What to do -
Print each record below precisely, with every picture left out of the copy.

Records contained in a dataset
╭──
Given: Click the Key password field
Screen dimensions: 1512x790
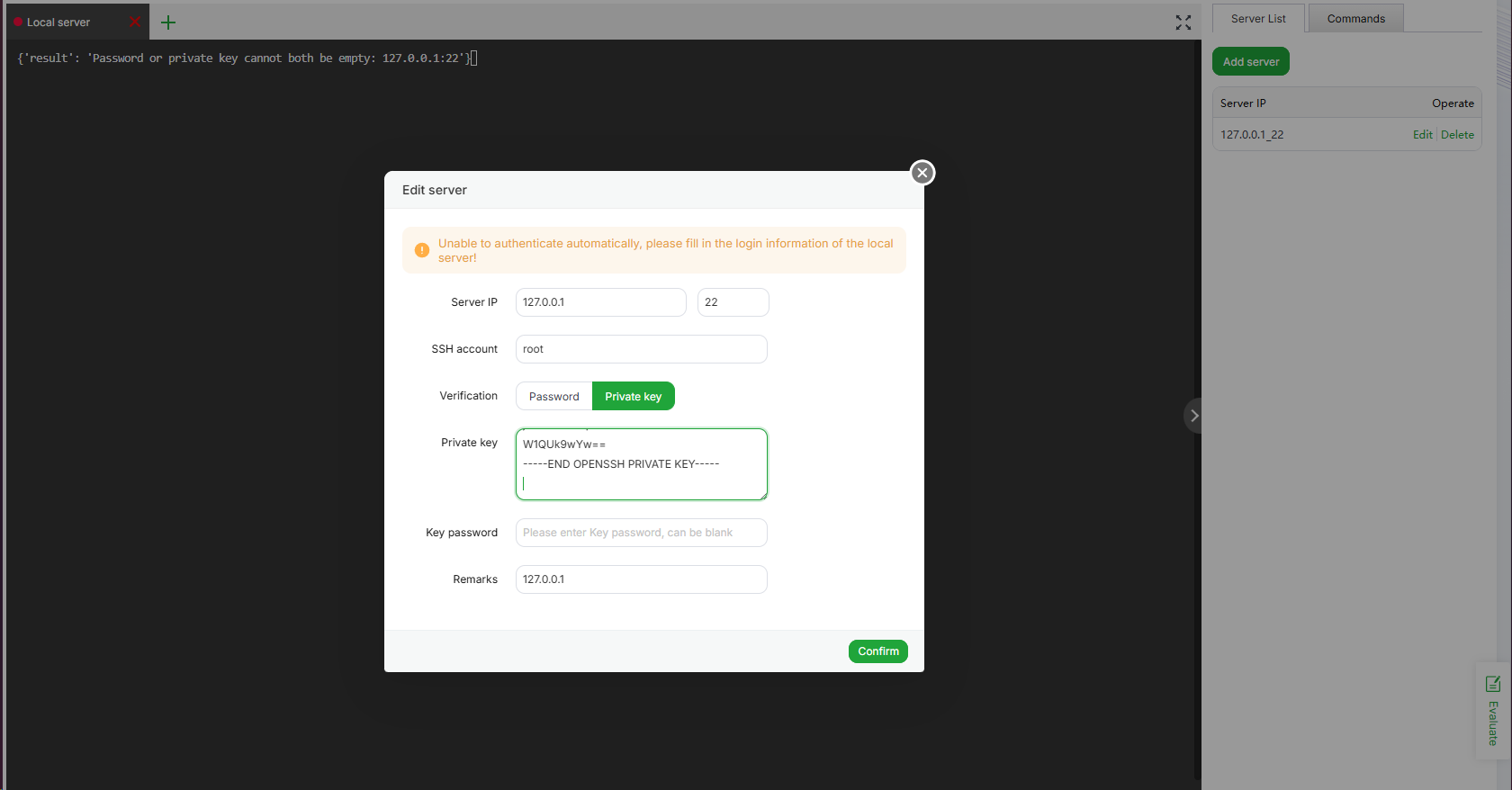Looking at the screenshot, I should point(641,533).
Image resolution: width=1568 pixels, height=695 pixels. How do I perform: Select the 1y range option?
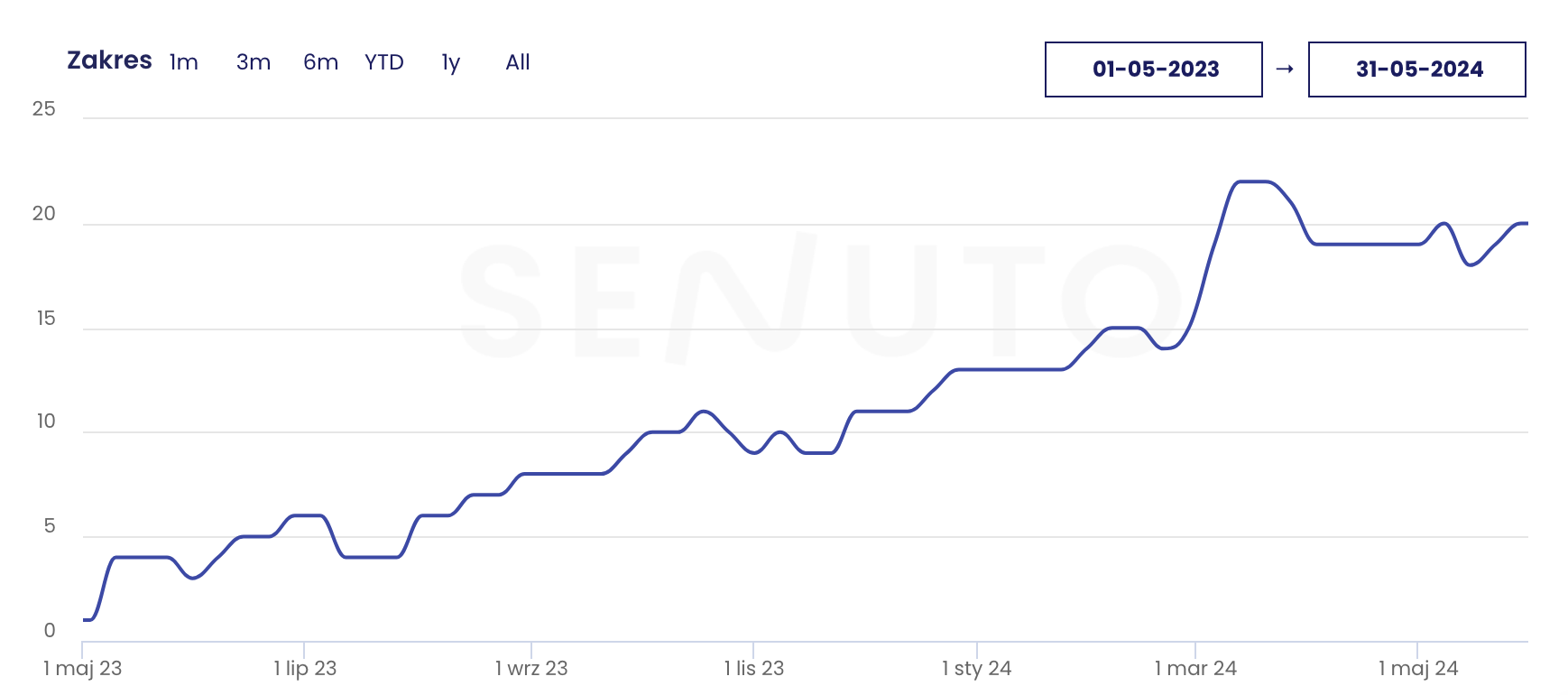(x=451, y=62)
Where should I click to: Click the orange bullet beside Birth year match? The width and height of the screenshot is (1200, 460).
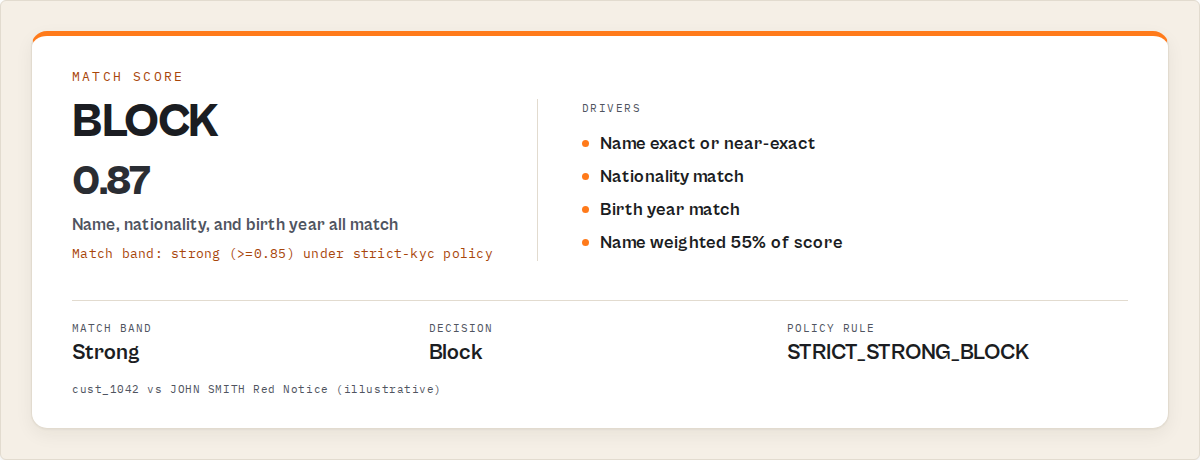(586, 209)
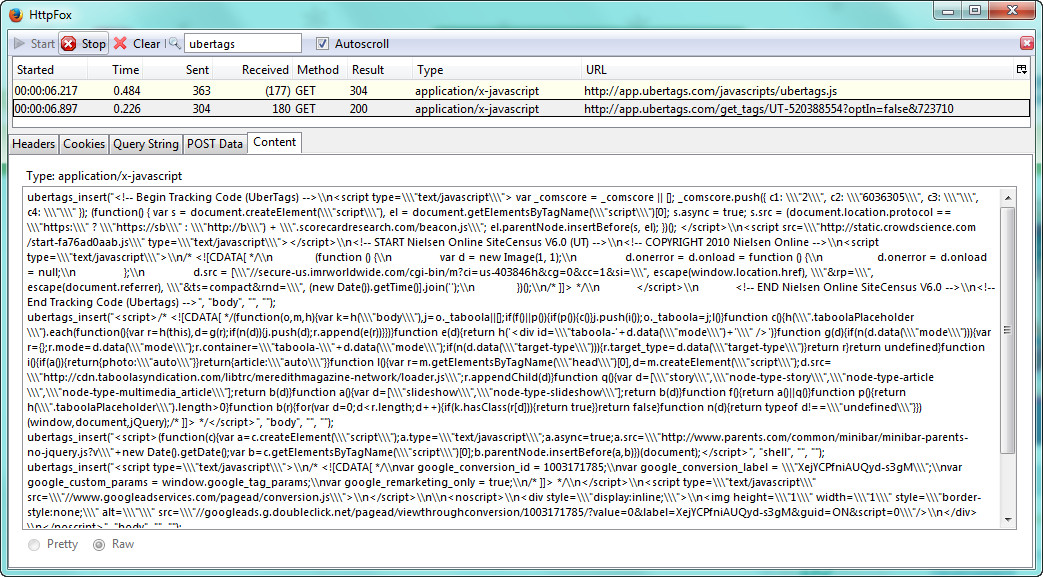Stop capturing HTTP traffic
This screenshot has width=1043, height=577.
[83, 44]
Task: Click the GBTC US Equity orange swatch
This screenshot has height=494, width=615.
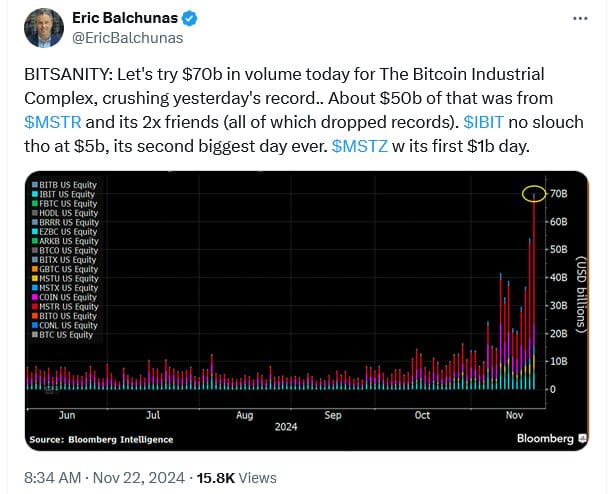Action: coord(35,269)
╰──
Answer to the problem -
Given: Click the Key password field
Screen dimensions: 1512x790
Looking at the screenshot, I should point(641,533).
Image resolution: width=1568 pixels, height=695 pixels. How do I perform: Select the 1y range option?
(x=451, y=62)
Where should I click to: Click the orange bullet beside Birth year match? The width and height of the screenshot is (1200, 460).
(586, 209)
Stop capturing HTTP traffic
This screenshot has width=1043, height=577.
[83, 44]
Task: Click the GBTC US Equity orange swatch
This screenshot has height=494, width=615.
Action: coord(35,269)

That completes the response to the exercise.